Kosovo Albanian group also uses terror

In his letter to USA TODAY, Refugees International president Lionel Rosenblatt continues his efforts to muddy the waters regarding the truth in Kosovo ("Tragedy looms in Kosovo, as U.S obsesses on scandals," Monday).

Rosenblatt's use of grossly inflated figures, defining his one-sided interest regarding the toll of human misery in Kosovo, is but one element of his propaganda war.
Rosenblatt empathizes with the "local population's terror of the Serb authorities."
But he fails to discuss the pattern established by the Kosovo Liberation Army (KLA) of kidnapping and executing Serbian peasants to instill terror in the Serb population. This has been well documented.

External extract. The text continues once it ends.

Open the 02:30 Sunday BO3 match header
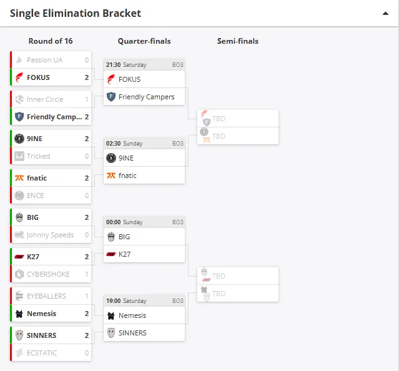399x371 pixels. pyautogui.click(x=144, y=143)
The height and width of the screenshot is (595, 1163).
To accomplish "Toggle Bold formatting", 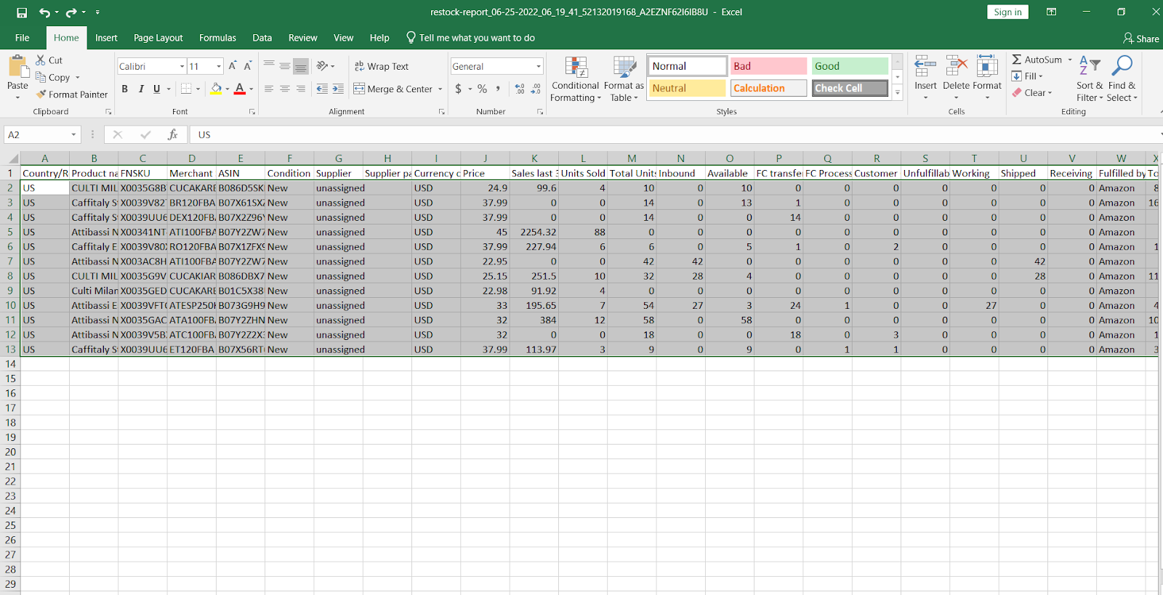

Rosenblatt also ignores other acts of terror, such as the invasion and destruction of Serbian monasteries by the KLA. And he ignores, as well, the terrorizing and killing of the monks and nuns who inhabit these monasteries.
As has been reported, these monasteries have been sanctuaries to both Muslims and Serb peasants seeking to escape the violence. The KLA has been open about its connection with terrorist groups such as those of Osama bin Laden, who has declared a jihad, or holy war, against the United States. The KLA also has made no secret that any result less than the creation of Greater Albania, which is Muslim in character and sweeps across Kosovo, parts of Greece, Macedonia and Bulgaria, is unacceptable.

Still Rosenblatt demands that Serbia remove its forces from what is its own territory and allow the KLA to fulfill its terrorist goal.

An article in the same issue of USA TODAY speaks volumes to the true intent of American foreign policy in the Kosovo issue.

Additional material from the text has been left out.